## Exercise description:
A line qualifies if it holds the string "Smart". Copy every qualifying line from the records.

Data excerpts START

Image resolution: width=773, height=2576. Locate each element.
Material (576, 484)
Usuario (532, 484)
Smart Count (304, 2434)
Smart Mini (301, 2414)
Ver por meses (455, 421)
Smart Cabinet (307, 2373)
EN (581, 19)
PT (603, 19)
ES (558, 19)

Data excerpts END

## Expected output:
Smart Count (304, 2434)
Smart Mini (301, 2414)
Smart Cabinet (307, 2373)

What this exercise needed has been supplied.